Drive Recognition Issue? - Seagate Exos 2x14

Hazer

Cadet
Joined
Jan 11, 2024
Messages
9
Environment: TrueNAS-SCALE-23.10.1
HW Config:
AMD EPYC 7551P CPU
Supermicro H11SSL-I Motherboard (348 GB RAM slotted, 1x 4Tb TeamData NVME in M.2)
Broadcom / LSI SAS3008 PCI-Express Fusion-MPT SAS-3 (rev 02)
Supermicro NVME Carrier board (4x TeamData 1Tb NVME Drives)


I've ordered a 45Drives HL15 case, planned on populating with 12x Seagate Exos 2x14 Mach.2 drives. I have the hardware and the drives, figured I'd test and verify the drives as they are Ebay purchased. Bought a SFF-8643 to 4x SFF-8482 with power breakout cable. Expected to test 4 drives at a time. Connected the first 4 drives and I'm running into some oddities that I didn't expect.

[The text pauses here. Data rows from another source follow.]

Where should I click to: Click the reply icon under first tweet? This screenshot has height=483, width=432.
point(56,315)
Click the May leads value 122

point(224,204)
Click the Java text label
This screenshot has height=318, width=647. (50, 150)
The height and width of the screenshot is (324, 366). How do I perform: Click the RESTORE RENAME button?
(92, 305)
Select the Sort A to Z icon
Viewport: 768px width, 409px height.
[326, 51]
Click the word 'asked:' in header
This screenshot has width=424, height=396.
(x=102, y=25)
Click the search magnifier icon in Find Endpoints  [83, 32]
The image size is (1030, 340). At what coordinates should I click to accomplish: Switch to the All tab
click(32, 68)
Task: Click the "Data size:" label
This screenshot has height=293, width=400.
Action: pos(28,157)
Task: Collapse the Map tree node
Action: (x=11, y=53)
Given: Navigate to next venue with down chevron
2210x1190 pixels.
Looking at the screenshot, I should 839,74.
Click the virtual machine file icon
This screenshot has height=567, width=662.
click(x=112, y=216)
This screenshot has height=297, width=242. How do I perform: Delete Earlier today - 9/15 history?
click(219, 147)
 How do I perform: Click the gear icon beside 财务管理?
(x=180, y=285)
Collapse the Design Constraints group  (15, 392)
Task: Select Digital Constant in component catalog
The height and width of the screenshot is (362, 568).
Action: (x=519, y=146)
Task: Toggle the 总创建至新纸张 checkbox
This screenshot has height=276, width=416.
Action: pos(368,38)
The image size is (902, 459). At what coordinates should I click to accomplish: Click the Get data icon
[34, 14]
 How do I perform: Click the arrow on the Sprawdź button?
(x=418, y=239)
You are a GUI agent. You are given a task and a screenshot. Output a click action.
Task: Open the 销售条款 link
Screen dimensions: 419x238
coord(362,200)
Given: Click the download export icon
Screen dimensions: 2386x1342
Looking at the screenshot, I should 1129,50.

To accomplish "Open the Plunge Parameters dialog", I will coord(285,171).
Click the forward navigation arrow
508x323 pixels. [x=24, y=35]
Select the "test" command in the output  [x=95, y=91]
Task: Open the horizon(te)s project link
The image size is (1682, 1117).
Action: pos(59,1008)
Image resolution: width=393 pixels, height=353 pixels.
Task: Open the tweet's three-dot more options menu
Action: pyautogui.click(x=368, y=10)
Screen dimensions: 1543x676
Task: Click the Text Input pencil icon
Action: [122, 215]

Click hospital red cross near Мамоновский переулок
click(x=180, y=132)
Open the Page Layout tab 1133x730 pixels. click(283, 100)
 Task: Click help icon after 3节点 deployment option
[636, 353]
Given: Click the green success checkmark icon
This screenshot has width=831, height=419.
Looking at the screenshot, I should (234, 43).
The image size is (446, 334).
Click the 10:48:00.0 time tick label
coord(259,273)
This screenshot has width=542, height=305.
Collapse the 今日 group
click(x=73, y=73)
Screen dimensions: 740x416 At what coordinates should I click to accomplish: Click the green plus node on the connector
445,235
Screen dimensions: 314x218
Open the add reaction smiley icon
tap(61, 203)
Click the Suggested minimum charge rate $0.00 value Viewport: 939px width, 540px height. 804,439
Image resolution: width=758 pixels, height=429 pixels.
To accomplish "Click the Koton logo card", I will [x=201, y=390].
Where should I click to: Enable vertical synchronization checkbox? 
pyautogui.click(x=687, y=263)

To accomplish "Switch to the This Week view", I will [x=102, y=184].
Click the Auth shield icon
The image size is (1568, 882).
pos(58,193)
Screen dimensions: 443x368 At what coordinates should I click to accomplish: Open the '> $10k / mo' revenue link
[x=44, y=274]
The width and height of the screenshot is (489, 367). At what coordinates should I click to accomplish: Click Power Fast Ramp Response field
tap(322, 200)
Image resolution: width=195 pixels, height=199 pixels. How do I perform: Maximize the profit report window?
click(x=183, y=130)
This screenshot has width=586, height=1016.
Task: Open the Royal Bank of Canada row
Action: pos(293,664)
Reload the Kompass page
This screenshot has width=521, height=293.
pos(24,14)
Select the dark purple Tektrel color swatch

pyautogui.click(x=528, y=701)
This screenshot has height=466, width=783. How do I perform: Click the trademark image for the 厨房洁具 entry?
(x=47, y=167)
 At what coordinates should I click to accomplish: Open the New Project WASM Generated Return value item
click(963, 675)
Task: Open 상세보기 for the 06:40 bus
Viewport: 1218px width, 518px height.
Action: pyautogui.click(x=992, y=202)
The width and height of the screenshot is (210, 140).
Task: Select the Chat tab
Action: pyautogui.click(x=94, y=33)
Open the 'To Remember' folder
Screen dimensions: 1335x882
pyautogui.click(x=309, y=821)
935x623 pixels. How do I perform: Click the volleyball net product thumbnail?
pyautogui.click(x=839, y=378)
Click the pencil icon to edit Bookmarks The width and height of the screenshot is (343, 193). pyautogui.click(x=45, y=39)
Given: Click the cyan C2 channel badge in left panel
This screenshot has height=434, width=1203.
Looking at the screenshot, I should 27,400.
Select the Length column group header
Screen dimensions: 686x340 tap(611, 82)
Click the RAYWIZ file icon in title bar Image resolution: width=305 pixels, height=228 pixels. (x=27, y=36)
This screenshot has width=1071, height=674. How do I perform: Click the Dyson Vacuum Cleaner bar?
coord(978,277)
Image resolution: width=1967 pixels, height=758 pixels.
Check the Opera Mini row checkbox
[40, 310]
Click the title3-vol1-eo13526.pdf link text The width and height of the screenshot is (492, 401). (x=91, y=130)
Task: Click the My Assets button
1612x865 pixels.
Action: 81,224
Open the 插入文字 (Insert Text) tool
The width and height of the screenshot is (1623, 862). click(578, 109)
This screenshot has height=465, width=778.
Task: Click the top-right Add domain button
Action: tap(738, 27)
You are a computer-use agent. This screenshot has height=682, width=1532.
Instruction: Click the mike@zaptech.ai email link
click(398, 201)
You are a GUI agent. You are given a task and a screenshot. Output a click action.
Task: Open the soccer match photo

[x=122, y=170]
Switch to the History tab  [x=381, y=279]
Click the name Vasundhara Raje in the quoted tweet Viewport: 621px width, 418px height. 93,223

I expected to see 8 new drives in the system, sda through sdh. In the GUI, after several restarts trying to troubleshoot things, the best I see is below:
1705034262821.png


It appears to show the "bottom" half of each drive only. When I check lsblk I do see all the drives as I would expect.
1705034393556.png


I was able via the CLI to build them into a RAIDZ2 pool, then export from the CLI so that I could Import in the GUI... and as shown below the results are a bit odd with respect to the members of this pool...
1705034534226.png


Have I missed something or misconfigured something that I'm not seeing? I *REALLY* do not want to have to build and manage the array from the CLI and only be able to effectively be able to SMART Test half the spindles in the array... I've tried searching for various solutions about the GUI not showing all the drives expected and most of them seem to trace back to questionable HW choices (RAID vs HBA or USB Enclosures usually) but as far as I can tell there should be no reason that the GUI is not picking up these drives as expected unless there's something funky with the breakout cable but then why is the OS actually seeing the drives and ZFS happy with an array of them? I even ran a test writing out 1Tb of data across that array (honestly was mostly wanting to test speed) without any issues....
 

PhilD13

Patron
Joined
Sep 18, 2020
Messages
203
Did you try doing a sudo wipefs --all [drive path] on the new (used) disks? If not why don't you do that to each one of them and then see if they show up in the GUI properly. There are things that can be left on used drives that can cause issues with reuse especially when buying from ebay. Use lsblk to make sure you have the correct drive as you don't want to accidentially wipe any existing boot or existing data drives. The Quick Wipe in Truenas does not remove partition info from a drive or the array info if the drive was a member of a previous raid array. I find it good practice to do this to all drives I buy used to make sure any array superblock, info, or partitions, are wiped leaving a clean slate for Truenas.
 

Hazer

Cadet
Joined
Jan 11, 2024
Messages
9
After export/destroying the pool from the GUI I ran wipefs for sda through sdh (with an accidental attempt on sdv due to typo), there was no return from the commands so I'm assuming that's an exit code 0 and everything was good... I rebooted the server to see if it would pick the drives up. Unfortunately there is no change... the top spindle for each drive still does not show up in the GUI while the bottom spindle for each drive is present.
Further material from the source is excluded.